Na opinião de Rosemary, facilita o movimento de comércio justo no Brasil o poder de mobilização social. “O país costuma sempre ser visto como um demonstrativo de possibilidades”, afirma. Para Glayson dos Santos, presidente da Visão Mundial, embora não possuam a mesma capacidade de investimento das iniciativas européias de fair trade, o Brasil se destaca por ter uma visão empreendedora de negócio, muito diferente das ações ligadas à filantropia e a iniciativas sem capilaridade existentes no velho continente.Diferencial da experiência brasileira é reunir os três setores na promoção do comércio justo
A força-tarefa brasileira pela promoção do comércio justo iniciou com as organizações da sociedade civil, a quem cabe o papel de mobilizar os produtores, prestando apoio e oferecendo infra-estrutura. Para Rosemary, envolvida diretamente no grupo de trabalho para a padronização do conceito no Brasil, as ONGs são responsáveis até hoje pela assessoria, capacitação, formação e encadeamento produtivo de quem trabalha no início da cadeia. Apesar do papel fundamental, porém, o protagonista é o produtor.
Aos governos, que tem pouca experiência no assunto, caberá regulamentar o comércio justo e oferecer incentivos públicos para favorecer produtores. “Vamos estabelecer um conjunto de regras do jogo para estimular a adesão com benefícios. Essa é a função do Estado”, explica Jean Pierre Medaets, assessor técnico da Secretaria de Agricultura Familiar do Ministério do Desenvolvimento Agrário. Segundo ele, o governo pretende ampliar gradativamente o investimento no comércio justo. Além de trocar a atitude comercialmente justa por políticas públicas, o Estado vai financiar campanhas para a divulgação do conceito, processos de capacitação, pesquisa e desenvolvimento e infra-estrutura. O Selo Combustível Social, que garante renúncia fiscal para processadores de matéria-prima do Biodiesel, adquiridas de agricultores familiares, é uma primeira e recente ação nesse campo.

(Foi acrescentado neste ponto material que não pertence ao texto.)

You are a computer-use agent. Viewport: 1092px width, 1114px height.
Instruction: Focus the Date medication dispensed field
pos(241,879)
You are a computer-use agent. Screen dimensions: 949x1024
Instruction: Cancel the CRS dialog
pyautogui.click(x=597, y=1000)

Empesas socialmente responsáveis também estão aderindo á prática do financiamento de programas de comércio justo. A Natura, por exemplo, apóia a Associação Ver-as-ervas, de Belém do Pará, especializada na extração de materiais usados para a produção de cosméticos. Com a ajuda financeira, o grupo consegue aprimorar suas técnicas e promover o desenvolvimento socioeconômico da comunidade. Outra experiência semelhante, porém em maior escala, é a do DIS Baixo Sul, financiado pela Fundação Odebrecht e pelo Banco Mundial. Antes da iniciativa, um pescador do município de Cairu, na região sul do estado da Bahia, tinha uma renda irregular de R$ 70. Com a sua integração a uma cooperativa, a melhoria do processo produtivo e a eliminação de intermediários nocivos, a renda do pescador cresceu dez vezes, gerando desenvolvimento sustentável para a região. Segundo Marcelo Walter, diretor executivo do Instituto de Desenvolvimento Sustentável do Baixo Sul (Ides), que coordena a iniciativa, os produtores envolvidos no programa estão desenvolvendo uma importante consciência coletiva. “Identifico nos depoimentos uma noção mais clara de futuro, uma mudança de atitude. Já não é apenas o imediatismo do aumento de renda que conta. Eles passam a querer mais”, diz. Em sua opinião, o benefício da maior remuneração é uma forma de estimular os produtores a seguirem em seu processo de crescimento, considerando também outros fatores, como preservação do meio ambiente e o desenvolvimento de sua comunidade.